------ Data listing

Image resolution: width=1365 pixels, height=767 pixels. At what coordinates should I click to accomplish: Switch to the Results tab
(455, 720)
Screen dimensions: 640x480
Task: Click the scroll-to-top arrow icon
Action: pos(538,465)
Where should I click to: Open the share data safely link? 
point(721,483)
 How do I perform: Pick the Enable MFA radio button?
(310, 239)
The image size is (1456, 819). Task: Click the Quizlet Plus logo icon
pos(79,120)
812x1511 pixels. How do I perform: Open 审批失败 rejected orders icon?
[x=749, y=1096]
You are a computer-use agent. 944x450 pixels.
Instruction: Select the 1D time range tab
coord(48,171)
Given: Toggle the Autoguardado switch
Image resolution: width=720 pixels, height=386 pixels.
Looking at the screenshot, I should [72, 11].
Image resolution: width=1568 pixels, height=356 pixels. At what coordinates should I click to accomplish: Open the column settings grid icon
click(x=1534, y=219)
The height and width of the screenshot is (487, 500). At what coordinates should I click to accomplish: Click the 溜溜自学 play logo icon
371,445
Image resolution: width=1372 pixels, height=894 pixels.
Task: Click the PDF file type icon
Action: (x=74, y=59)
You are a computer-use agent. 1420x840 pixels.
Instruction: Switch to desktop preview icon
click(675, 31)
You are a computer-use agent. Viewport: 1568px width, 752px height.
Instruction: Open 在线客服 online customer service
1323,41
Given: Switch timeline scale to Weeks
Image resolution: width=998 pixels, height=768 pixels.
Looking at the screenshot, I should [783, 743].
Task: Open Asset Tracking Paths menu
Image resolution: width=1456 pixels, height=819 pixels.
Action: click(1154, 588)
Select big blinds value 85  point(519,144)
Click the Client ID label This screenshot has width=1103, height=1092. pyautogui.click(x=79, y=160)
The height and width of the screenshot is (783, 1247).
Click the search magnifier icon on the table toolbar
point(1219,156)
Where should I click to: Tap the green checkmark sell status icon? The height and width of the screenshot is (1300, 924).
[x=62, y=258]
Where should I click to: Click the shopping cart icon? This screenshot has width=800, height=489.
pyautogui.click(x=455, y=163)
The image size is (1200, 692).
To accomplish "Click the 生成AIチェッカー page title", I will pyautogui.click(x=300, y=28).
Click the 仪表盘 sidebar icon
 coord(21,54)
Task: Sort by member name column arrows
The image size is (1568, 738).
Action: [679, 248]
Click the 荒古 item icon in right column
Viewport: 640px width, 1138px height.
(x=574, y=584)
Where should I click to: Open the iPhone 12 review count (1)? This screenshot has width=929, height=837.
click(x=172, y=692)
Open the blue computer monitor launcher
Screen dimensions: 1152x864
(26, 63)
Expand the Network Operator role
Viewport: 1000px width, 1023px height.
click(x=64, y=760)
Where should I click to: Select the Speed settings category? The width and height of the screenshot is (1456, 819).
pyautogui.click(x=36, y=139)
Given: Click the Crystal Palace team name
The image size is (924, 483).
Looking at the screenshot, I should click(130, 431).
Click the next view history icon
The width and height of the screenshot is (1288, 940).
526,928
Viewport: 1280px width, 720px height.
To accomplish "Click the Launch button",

------------

• _What to produce_: Write out word for word every line from the one containing "Where should I click to: Open the iPhone" through the last line of the data, and no other line.

• _Output_:
Where should I click to: Open the iPhone 12 review count (1)? This screenshot has width=929, height=837.
click(x=172, y=692)
Open the blue computer monitor launcher
Screen dimensions: 1152x864
(26, 63)
Expand the Network Operator role
Viewport: 1000px width, 1023px height.
click(x=64, y=760)
Where should I click to: Select the Speed settings category? The width and height of the screenshot is (1456, 819).
pyautogui.click(x=36, y=139)
Given: Click the Crystal Palace team name
The image size is (924, 483).
Looking at the screenshot, I should click(130, 431).
Click the next view history icon
The width and height of the screenshot is (1288, 940).
526,928
Viewport: 1280px width, 720px height.
To accomplish "Click the Launch button",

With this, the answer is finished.